We implement appropriate technical and organizational security measures to protect your data when you transmit it to us and when we store it on our information technology systems.

Cookies and Other Technology

The University's use of cookies and other data from information technology can be found in the Online Privacy Notice on the University website.

Retention and Destruction of Your Data

Your data will be retained by the University in accordance with applicable state and federal laws, and the applicable retention periods in accordance with the Record Retention Policy adopted by the Board of Trustees of William Carey University. Your data will be destroyed upon your request unless applicable law requires destruction after the expiration of an applicable retention period. The manner of destruction shall be appropriate to preserve and ensure the confidentiality of your information given the level of sensitivity, value and criticality to the University.

Your Rights

You have the right to request access to, a copy of, rectification of, restriction in the use of, or erasure of your data in accordance with all applicable laws. The erasure of your data shall be subject to the retention periods of applicable state and federal law. If you have provided consent to the use of your data, you have the right to withdraw consent without affecting the lawfulness of the University's use of the data prior to receipt of your request.

Students may exercise these rights by accessing your student account by contacting the University's Registrar, at registrar@wmcarey.edu. Employees may exercise these rights by contacting the Office of Human Resources.

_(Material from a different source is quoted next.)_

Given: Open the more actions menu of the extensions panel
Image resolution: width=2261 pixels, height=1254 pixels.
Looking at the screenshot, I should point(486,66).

Data created in the European Union will be transferred out of the European Union to the University. If you feel the University has not complied with applicable foreign laws regulating such data, you have the right to file a complaint with the appropriate supervisory authority in the European Union.

Updates to This Policy

We may update or change this policy at any time. Your continued use of the University's website after any such change indicates your acceptance of these changes.